◆ **Problem requirements**:
Exact copies of all entries are expected.

Records from a data collection:

◇ ◇ ◇ ◇ ◇ ◇ ◇

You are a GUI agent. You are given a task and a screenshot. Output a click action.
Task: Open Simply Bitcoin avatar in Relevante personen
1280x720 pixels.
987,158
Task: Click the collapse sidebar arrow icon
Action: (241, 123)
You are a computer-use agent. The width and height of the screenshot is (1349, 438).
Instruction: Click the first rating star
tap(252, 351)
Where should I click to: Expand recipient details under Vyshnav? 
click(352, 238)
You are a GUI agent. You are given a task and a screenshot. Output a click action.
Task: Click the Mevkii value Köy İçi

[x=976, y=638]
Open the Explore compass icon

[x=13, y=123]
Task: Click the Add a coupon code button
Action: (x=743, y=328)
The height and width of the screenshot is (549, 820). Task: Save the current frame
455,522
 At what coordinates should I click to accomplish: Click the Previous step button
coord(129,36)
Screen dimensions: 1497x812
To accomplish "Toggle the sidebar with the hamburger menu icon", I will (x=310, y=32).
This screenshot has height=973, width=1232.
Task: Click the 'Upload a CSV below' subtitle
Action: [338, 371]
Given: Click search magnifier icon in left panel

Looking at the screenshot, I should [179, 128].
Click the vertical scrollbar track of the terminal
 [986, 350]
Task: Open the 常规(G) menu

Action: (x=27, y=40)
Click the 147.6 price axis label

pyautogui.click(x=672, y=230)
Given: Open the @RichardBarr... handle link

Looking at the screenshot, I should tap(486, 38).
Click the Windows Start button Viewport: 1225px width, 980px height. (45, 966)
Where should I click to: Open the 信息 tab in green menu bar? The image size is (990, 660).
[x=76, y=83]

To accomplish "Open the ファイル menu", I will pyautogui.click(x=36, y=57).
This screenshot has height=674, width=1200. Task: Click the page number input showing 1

◇ ◇ ◇ ◇ ◇ ◇ ◇

◆ **Task output**:
You are a GUI agent. You are given a task and a screenshot. Output a click action.
Task: Open Simply Bitcoin avatar in Relevante personen
1280x720 pixels.
987,158
Task: Click the collapse sidebar arrow icon
Action: (241, 123)
You are a computer-use agent. The width and height of the screenshot is (1349, 438).
Instruction: Click the first rating star
tap(252, 351)
Where should I click to: Expand recipient details under Vyshnav? 
click(352, 238)
You are a GUI agent. You are given a task and a screenshot. Output a click action.
Task: Click the Mevkii value Köy İçi

[x=976, y=638]
Open the Explore compass icon

[x=13, y=123]
Task: Click the Add a coupon code button
Action: (x=743, y=328)
The height and width of the screenshot is (549, 820). Task: Save the current frame
455,522
 At what coordinates should I click to accomplish: Click the Previous step button
coord(129,36)
Screen dimensions: 1497x812
To accomplish "Toggle the sidebar with the hamburger menu icon", I will (x=310, y=32).
This screenshot has height=973, width=1232.
Task: Click the 'Upload a CSV below' subtitle
Action: [338, 371]
Given: Click search magnifier icon in left panel

Looking at the screenshot, I should [179, 128].
Click the vertical scrollbar track of the terminal
 [986, 350]
Task: Open the 常规(G) menu

Action: (x=27, y=40)
Click the 147.6 price axis label

pyautogui.click(x=672, y=230)
Given: Open the @RichardBarr... handle link

Looking at the screenshot, I should tap(486, 38).
Click the Windows Start button Viewport: 1225px width, 980px height. (45, 966)
Where should I click to: Open the 信息 tab in green menu bar? The image size is (990, 660).
[x=76, y=83]

To accomplish "Open the ファイル menu", I will pyautogui.click(x=36, y=57).
This screenshot has height=674, width=1200. Task: Click the page number input showing 1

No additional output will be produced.